> [RECORD EXCERPTS]
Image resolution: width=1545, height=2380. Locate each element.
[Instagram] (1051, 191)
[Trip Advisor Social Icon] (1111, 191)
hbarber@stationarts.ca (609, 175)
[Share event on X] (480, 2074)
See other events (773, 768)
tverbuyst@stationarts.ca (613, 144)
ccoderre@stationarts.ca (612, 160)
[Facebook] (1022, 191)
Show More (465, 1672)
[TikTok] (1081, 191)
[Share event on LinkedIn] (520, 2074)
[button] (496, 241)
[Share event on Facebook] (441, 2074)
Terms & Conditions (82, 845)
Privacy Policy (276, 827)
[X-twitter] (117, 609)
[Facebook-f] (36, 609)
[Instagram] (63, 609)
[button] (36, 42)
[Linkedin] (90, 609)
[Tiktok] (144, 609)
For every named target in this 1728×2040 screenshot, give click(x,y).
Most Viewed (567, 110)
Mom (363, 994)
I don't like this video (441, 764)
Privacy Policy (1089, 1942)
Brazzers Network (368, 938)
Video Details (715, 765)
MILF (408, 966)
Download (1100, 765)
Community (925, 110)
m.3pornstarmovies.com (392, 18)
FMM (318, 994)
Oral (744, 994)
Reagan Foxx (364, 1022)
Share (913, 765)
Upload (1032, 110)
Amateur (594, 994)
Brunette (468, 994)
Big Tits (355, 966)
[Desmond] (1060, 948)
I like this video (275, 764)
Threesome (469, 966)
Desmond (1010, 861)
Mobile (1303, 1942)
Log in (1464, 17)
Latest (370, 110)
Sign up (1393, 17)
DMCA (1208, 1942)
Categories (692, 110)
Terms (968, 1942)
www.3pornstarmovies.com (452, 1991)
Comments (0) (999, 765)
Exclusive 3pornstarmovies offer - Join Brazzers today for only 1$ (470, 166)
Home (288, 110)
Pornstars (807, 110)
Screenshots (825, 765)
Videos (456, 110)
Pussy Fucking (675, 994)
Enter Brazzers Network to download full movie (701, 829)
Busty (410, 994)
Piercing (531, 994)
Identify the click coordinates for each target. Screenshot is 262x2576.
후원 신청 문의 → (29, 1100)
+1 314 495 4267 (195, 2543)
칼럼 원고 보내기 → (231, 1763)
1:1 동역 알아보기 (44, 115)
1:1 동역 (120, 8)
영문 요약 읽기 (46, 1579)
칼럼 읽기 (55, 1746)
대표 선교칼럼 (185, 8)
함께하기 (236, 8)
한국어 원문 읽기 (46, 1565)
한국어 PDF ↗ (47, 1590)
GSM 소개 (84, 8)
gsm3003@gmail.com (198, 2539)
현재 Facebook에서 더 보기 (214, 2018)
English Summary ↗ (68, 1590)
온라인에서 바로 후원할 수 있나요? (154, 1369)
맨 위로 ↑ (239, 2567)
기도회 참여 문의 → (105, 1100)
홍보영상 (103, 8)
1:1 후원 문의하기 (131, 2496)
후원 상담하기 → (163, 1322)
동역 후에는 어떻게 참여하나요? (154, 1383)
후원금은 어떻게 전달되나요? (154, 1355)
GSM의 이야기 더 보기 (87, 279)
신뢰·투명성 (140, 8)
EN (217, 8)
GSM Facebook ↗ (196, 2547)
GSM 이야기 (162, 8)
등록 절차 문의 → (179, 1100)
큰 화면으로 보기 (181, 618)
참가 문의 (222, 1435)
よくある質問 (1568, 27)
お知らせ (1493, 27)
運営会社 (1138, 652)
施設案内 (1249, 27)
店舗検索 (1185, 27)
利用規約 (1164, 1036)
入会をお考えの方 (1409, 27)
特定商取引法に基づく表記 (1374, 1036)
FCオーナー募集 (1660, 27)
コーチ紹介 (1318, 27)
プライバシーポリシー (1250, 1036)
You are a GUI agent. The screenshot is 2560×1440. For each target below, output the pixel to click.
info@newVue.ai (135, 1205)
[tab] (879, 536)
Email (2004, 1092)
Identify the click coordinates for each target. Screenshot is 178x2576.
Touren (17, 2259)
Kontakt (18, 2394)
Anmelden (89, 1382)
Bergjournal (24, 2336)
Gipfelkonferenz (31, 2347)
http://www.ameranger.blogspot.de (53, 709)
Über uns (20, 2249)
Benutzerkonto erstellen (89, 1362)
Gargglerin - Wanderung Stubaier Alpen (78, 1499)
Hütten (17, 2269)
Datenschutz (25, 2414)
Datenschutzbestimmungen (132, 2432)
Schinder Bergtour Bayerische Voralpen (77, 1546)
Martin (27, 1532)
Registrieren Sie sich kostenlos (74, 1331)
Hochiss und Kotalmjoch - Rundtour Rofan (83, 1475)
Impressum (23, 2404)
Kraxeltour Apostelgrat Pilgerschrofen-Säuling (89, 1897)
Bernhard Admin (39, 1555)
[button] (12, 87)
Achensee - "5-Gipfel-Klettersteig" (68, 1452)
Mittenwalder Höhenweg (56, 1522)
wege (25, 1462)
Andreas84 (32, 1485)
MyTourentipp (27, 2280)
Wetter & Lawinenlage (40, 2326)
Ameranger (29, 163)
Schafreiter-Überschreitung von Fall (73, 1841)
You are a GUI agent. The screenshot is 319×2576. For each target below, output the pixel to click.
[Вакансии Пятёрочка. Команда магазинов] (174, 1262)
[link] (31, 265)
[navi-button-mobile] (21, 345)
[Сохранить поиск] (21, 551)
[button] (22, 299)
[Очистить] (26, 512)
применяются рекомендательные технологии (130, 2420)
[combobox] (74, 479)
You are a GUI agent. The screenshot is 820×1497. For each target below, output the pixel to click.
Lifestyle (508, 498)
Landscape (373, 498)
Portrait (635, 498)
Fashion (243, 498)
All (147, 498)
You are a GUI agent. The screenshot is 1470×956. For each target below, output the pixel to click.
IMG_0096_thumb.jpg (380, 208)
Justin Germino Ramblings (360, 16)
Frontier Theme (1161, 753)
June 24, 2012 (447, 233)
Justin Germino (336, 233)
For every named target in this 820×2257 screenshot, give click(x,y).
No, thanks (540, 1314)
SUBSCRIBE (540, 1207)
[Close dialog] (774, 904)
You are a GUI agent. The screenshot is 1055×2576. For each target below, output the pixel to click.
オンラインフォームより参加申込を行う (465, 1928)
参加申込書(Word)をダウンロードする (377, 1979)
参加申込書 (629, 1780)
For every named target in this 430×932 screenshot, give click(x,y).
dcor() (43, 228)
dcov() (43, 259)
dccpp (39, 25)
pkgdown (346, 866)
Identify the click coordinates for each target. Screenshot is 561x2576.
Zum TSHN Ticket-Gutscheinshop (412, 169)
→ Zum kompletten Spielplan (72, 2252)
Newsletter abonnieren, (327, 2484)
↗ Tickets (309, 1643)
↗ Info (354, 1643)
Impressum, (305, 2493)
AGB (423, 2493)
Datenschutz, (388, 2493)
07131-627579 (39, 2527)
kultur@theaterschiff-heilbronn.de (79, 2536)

> [WHAT YOU SHOULD DO] Extract all lines from the material above that include the word "coordinates".

> [YOUR SOLUTION]
Identify the click coordinates for each target. Screenshot is 262x2576.
Identify the click coordinates for each target. Screenshot is 178x2576.
Identify the click coordinates for each target. Screenshot is 561x2576.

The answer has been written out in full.